> _To do_
**a)** Please answer these questions using the Elasticsearch guide.
(i) Into which two categories does the guide divide everyday data?
(ii) What does an inverted index map each term to?
(iii) What two parts make up an inverted index in Lucene?
**b)** Write the next part of the Elasticsearch guide, picking up after its final sentence.

> _Passage shown_
╔══

Backend Development 39 min read

Unlocking Elasticsearch: Core Concepts, Architecture, and Performance Tips

This comprehensive guide explains Elasticsearch’s role in searching structured and unstructured data, covers Lucene’s inverted index, details cluster components, shard and replica mechanics, mapping types, installation steps, indexing workflow, storage strategies, and practical performance optimizations for real‑world deployments.

dbaplus Community

Jul 26, 2022

Unlocking Elasticsearch: Core Concepts, Architecture, and Performance Tips

1. Data Types and Search Basics

Data in everyday life falls into two categories: structured data (rows stored in relational databases) and unstructured data (free‑form text, documents, images, videos, etc.). Correspondingly, search can be structured‑data search (using SQL or indexes) or full‑text search for unstructured data.

Full‑text search relies on building an inverted index that maps each term to the documents containing it, enabling fast lookup compared with sequential scanning.

2. Lucene and the Inverted Index

Apache Lucene is the open‑source library that provides the core inverted‑index functionality. An inverted index consists of a Term Dictionary (a sorted list of unique terms) and a Post List (for each term, the list of documents and positions where it appears). The physical representation is an Inverted File stored on disk.

╚══

[Recorded data]
╔══

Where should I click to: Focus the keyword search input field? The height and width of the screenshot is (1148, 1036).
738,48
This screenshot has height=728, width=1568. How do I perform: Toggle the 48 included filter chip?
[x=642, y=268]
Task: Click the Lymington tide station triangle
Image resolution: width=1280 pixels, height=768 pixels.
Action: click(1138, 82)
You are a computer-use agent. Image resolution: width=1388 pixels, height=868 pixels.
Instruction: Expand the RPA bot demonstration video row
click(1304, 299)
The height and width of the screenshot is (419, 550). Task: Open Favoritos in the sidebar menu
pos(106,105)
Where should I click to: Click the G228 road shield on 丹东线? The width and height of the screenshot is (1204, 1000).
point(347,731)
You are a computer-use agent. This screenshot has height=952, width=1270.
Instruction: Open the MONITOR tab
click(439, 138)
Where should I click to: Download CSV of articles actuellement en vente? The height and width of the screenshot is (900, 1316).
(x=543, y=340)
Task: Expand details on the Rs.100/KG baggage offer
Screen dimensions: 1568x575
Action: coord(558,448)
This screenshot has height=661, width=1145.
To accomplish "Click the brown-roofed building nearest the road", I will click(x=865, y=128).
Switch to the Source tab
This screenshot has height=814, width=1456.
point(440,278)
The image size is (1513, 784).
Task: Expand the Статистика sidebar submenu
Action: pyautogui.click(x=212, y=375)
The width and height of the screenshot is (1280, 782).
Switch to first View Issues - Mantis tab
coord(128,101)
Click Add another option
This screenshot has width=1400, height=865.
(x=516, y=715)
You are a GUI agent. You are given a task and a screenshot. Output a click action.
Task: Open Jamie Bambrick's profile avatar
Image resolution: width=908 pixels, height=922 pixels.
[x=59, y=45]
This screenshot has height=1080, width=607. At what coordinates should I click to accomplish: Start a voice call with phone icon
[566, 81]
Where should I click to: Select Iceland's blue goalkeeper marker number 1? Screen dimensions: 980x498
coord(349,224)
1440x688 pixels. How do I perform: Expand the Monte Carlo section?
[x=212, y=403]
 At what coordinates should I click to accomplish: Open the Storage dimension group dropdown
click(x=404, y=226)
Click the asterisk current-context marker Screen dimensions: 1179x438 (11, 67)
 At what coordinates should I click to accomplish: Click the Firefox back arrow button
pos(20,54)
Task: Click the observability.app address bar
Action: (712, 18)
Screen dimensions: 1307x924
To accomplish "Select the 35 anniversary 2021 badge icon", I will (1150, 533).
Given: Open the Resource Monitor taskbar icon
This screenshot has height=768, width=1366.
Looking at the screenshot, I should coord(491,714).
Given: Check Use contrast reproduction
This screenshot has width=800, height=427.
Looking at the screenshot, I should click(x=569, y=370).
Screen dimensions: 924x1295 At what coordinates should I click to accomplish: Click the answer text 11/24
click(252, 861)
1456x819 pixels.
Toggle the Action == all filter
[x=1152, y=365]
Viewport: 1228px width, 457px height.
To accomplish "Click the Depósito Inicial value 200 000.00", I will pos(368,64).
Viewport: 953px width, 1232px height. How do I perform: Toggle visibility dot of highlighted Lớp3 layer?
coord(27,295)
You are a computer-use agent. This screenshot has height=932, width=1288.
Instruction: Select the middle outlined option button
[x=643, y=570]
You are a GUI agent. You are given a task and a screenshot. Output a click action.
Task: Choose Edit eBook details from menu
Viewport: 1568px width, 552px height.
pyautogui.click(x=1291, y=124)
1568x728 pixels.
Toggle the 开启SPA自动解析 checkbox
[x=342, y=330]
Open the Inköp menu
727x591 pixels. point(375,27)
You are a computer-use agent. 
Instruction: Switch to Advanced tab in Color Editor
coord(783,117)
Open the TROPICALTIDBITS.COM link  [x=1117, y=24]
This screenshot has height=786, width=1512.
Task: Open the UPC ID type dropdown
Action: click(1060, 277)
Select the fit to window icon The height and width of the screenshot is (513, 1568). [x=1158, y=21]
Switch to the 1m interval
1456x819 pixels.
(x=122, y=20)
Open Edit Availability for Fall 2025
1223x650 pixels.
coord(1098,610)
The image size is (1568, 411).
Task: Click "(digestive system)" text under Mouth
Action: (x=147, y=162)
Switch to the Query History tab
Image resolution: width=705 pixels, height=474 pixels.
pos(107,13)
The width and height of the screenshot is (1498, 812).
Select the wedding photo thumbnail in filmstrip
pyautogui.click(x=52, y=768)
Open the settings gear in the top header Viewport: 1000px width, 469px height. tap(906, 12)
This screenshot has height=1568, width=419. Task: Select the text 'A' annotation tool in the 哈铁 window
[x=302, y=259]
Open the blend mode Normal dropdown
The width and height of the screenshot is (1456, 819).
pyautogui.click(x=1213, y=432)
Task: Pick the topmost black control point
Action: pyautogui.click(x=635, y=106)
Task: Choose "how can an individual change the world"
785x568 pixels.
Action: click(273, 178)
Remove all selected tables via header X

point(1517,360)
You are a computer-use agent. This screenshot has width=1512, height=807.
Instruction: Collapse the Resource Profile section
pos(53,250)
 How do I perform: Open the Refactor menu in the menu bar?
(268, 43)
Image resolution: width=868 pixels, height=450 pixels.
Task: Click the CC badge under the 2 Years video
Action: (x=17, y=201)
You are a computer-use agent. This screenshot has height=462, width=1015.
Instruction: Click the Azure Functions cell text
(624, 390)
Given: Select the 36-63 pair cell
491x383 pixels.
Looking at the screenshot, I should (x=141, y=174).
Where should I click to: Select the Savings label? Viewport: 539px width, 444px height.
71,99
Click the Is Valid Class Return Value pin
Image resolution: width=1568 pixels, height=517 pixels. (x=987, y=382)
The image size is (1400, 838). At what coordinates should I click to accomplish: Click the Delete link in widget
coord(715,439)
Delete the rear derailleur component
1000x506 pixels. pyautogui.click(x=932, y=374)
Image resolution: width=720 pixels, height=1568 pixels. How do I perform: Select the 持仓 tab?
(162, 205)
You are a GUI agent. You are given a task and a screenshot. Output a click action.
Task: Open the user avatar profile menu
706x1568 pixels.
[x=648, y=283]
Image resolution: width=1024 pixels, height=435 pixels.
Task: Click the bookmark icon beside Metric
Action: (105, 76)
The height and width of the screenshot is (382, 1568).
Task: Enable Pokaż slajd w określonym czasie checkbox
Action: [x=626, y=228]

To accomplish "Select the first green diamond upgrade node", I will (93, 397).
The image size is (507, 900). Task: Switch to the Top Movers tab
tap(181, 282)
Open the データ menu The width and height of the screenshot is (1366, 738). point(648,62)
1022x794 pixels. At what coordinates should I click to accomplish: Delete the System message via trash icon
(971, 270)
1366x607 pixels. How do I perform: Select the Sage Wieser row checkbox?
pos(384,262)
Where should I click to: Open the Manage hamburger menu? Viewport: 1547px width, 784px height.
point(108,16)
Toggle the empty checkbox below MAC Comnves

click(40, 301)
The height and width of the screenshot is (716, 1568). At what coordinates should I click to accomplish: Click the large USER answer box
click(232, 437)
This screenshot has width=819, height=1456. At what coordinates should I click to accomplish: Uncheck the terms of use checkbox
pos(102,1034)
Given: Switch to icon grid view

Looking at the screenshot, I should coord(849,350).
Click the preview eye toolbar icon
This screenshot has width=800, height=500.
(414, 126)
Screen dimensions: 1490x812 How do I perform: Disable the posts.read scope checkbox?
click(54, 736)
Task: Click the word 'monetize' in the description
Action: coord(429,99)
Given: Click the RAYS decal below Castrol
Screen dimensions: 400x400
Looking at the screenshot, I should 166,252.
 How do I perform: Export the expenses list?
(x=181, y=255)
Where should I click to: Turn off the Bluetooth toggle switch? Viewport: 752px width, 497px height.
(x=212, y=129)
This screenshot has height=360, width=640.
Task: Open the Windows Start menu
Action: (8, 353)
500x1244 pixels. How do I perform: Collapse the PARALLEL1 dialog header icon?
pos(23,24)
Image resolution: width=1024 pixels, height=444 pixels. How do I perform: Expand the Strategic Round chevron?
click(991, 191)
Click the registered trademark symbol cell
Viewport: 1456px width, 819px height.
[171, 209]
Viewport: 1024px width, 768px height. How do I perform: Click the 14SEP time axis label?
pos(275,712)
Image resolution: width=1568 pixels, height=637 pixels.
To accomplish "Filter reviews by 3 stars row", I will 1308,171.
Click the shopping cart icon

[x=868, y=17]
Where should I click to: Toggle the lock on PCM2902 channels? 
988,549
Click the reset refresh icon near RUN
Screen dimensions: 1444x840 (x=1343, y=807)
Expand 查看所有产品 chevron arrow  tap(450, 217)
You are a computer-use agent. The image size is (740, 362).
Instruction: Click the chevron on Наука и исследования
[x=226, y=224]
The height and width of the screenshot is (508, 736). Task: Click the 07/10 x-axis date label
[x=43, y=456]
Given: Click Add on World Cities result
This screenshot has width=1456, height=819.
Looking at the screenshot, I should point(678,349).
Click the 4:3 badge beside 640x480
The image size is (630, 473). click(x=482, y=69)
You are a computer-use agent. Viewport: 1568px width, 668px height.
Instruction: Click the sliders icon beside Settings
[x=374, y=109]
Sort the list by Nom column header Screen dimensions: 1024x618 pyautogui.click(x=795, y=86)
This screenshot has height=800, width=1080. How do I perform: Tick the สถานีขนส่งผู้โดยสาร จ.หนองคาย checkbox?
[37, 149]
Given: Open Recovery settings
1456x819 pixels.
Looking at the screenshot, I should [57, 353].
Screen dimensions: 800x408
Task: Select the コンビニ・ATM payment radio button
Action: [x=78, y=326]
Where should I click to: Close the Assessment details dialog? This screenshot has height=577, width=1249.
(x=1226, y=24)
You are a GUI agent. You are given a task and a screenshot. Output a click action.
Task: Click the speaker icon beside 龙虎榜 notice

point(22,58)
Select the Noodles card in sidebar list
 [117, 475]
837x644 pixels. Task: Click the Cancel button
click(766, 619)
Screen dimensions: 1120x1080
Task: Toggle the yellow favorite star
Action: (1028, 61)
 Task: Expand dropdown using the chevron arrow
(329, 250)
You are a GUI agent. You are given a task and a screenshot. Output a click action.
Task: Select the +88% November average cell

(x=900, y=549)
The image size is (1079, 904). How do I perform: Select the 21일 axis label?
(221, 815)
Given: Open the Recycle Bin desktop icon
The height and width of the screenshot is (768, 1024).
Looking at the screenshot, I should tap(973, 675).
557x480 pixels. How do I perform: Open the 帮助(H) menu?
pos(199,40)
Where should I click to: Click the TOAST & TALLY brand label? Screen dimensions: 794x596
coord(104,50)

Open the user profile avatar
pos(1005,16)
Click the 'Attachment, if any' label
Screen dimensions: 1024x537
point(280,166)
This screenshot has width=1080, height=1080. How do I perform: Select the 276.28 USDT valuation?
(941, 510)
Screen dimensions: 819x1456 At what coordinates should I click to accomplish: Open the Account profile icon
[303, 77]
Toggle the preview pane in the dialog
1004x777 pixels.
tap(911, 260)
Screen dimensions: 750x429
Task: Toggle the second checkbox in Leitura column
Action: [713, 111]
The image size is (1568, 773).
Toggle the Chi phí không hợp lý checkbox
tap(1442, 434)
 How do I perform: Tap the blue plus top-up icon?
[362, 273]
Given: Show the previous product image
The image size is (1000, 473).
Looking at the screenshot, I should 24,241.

╚══

> _Task answers_
**a)**
(i) Structured data and unstructured data.
(ii) The documents containing that term.
(iii) A Term Dictionary and a Post List.

**b)**
CopyTerm          Doc_1    Doc_2   Doc_3
-------------------------------------
Java        |   X   |
is          |   X   |   X    X
the         |   X   |   X    |   X
best        |   X   |   X    |   X
programming |   X   |   X    |   X
language    |   X   |   X    |   X
PHP         |       |   X    |
Javascript  |       |       |   X
-------------------------------------

3. Elasticsearch Core Concepts

Elasticsearch is a Java‑based distributed search engine built on top of Lucene. It provides a RESTful API that abstracts Lucene’s complexity.

Distributed real‑time document store where every field can be indexed and searched.

Scalable search engine capable of handling petabytes of structured or unstructured data.

3.1 Cluster and Nodes

A cluster consists of one or more nodes sharing the same cluster.name. Each node runs an instance of Elasticsearch and can assume multiple roles:

Master‑eligible node : participates in cluster state election and manages shard allocation.

Data node : stores shards and handles indexing, search, and aggregation.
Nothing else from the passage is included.